My first layoff was pretty nasty. It was my first real full-time job, I had moved for the job, and had just gotten my first (very good) performance review. I worked for a very small defense contractor and the layoff consisted of just me (can it still be considered a layoff?). I had been hired to work on phase II of a contract (they neglected to tell me they didn't yet have the contract) and the company lost the contract and didn't have any more work for me. Here's the evil part:

1) I had to take a day off for some tests at the hospital on the Monday before they laid me off. They let me go but told me to take a vacation day. Like most companies they pay for unused vacation days but not unused sick days when you leave.

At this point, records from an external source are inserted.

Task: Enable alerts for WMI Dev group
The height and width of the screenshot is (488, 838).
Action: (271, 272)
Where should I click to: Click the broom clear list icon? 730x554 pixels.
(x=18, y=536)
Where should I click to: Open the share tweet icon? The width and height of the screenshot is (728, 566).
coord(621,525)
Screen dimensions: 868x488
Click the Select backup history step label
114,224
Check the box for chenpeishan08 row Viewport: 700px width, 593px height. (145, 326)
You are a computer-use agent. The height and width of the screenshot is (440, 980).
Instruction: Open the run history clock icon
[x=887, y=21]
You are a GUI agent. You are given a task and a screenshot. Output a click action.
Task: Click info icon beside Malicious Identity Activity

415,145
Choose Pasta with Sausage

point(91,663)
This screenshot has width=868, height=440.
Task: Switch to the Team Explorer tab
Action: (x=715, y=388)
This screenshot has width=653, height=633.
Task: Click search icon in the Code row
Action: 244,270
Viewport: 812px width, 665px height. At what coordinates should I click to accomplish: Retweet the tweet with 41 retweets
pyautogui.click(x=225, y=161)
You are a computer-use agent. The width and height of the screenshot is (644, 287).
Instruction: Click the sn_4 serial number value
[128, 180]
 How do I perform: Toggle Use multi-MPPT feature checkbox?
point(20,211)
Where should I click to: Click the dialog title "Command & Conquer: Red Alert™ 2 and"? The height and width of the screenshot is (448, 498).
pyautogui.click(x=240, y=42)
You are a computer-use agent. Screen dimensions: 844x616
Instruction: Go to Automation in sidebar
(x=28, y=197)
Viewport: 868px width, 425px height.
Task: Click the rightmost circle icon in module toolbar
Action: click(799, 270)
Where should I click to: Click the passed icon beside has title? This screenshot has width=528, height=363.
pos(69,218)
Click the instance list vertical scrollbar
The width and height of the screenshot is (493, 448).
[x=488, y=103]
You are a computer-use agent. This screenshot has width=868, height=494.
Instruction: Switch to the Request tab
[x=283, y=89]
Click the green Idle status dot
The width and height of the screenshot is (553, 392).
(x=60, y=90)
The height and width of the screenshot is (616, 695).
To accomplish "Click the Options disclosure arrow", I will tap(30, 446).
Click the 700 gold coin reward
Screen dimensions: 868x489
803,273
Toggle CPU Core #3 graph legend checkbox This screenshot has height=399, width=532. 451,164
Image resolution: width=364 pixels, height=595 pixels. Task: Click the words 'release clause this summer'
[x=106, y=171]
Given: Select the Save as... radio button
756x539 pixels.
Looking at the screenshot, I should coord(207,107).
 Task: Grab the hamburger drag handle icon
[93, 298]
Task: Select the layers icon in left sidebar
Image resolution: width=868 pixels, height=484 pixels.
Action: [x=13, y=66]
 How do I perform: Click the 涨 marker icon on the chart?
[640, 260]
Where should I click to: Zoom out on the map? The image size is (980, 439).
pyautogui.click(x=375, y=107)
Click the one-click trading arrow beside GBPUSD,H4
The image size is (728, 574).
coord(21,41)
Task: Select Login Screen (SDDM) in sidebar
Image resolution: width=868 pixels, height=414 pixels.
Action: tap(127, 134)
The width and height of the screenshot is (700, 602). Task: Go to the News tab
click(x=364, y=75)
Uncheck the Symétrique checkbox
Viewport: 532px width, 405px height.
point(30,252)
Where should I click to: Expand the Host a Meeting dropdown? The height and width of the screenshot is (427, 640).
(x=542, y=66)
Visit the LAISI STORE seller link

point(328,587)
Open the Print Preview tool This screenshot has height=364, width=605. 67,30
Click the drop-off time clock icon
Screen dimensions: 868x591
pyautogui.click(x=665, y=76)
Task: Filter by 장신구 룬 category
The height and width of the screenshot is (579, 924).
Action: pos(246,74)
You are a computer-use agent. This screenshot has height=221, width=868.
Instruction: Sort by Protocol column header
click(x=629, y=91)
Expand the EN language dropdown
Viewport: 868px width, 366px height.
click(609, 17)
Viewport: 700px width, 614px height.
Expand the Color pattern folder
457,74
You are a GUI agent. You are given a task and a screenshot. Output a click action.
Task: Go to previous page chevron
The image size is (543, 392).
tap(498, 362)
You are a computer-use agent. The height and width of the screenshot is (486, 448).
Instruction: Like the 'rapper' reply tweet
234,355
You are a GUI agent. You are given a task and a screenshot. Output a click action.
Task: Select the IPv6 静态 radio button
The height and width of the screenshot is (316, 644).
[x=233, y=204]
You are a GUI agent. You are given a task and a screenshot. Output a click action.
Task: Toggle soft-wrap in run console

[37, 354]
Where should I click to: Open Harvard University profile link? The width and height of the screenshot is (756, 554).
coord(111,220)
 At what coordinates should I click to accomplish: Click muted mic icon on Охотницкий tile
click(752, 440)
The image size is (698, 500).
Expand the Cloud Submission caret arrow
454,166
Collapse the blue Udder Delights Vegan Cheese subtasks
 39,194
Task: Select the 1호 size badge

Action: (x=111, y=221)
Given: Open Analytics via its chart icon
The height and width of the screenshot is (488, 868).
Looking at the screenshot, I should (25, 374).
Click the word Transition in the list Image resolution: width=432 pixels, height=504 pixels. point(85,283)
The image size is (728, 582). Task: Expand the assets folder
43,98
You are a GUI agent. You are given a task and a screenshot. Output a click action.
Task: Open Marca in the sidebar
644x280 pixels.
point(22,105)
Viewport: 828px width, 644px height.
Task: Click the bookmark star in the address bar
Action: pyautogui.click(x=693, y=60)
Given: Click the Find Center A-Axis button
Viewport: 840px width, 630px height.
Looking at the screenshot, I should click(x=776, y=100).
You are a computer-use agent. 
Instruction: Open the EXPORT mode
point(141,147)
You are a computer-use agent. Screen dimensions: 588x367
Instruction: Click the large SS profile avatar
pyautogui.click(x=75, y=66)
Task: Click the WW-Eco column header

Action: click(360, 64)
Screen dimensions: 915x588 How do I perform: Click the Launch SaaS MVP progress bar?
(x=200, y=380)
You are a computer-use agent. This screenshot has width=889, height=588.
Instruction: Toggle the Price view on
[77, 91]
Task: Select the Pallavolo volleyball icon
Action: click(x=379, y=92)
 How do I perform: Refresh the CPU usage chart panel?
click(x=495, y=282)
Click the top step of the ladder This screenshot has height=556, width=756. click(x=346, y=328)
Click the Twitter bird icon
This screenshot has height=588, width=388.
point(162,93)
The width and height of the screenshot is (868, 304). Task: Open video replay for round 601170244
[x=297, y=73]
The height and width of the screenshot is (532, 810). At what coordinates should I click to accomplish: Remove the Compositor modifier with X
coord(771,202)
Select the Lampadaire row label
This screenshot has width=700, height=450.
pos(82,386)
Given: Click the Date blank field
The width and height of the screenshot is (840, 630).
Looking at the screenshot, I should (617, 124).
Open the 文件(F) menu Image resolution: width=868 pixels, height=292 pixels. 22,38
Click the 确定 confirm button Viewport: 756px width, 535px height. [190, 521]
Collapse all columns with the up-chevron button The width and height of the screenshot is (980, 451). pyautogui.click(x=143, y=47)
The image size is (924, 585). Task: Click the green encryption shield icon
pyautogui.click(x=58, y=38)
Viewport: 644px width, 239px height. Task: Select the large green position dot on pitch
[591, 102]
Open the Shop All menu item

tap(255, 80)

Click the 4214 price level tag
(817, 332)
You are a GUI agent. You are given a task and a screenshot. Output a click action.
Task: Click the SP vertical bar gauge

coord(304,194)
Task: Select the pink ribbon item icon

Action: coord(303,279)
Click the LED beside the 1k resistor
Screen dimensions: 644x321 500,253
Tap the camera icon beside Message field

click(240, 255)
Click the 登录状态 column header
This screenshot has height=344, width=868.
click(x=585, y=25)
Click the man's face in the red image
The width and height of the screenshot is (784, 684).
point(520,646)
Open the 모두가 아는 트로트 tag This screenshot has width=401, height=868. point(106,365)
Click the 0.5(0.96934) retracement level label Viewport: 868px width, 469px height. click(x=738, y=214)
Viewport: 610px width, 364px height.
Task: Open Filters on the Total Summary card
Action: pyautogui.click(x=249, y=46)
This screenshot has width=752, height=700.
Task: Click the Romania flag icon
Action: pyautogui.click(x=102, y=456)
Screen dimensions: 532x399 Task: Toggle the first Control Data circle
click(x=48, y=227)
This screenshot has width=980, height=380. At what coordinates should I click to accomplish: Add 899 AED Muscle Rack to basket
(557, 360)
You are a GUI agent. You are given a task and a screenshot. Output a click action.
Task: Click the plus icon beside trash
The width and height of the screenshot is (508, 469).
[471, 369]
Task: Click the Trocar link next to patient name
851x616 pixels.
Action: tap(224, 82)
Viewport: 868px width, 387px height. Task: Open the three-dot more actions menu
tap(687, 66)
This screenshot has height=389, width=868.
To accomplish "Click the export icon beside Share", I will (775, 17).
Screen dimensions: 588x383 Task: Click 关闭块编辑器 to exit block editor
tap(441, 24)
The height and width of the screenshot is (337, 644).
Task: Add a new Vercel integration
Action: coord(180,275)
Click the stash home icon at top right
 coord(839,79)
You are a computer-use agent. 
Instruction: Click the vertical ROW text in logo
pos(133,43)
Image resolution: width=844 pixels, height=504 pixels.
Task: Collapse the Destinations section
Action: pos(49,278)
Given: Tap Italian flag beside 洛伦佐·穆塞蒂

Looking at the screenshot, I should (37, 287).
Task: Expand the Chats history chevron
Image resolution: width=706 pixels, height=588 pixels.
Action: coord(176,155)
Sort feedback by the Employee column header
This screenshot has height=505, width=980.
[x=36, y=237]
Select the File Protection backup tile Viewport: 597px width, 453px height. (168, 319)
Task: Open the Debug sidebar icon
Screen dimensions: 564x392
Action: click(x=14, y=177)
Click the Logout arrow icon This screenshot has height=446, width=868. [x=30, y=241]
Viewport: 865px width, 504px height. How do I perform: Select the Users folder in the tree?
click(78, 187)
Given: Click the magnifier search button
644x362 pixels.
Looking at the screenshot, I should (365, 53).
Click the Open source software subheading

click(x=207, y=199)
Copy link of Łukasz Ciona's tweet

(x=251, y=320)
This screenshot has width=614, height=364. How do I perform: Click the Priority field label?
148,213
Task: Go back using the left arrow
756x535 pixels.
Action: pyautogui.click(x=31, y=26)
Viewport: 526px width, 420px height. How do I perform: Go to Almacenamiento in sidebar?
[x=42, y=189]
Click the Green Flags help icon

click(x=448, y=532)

2) Our pay cycle was bi-weekly running from Friday to Thursday. They laid me off on the Friday starting a new pay period so they could remove extra deductions from my paycheck (an extra medical reimbursement sum, an extra medical and dental insurance premium).

3) They told me at 2PM and told me I had to be totally out by 5PM, even though they know I don't drive and had hired a college student to drive me to and from work (who wasn't due to arrive until 6:30). A coworker ended up driving me home out of the goodness of his heart even though it was way out of his way and he had to go back to work after.

4) I was followed by the company controller until I left (as "security officer" I guess). By followed I mean practically attached. He even wanted to go into the bathroom with me but I refused and he relented.

I came back the following week and spoke to the company president who agreed to pay me for my sick days as well as my vacation and to pay for half of my moving expenses incurred because I moved to Las Cruces from Albuquerque for the job ($2700 I had eaten). But that doesn't make the way they handled the actual layoff any better.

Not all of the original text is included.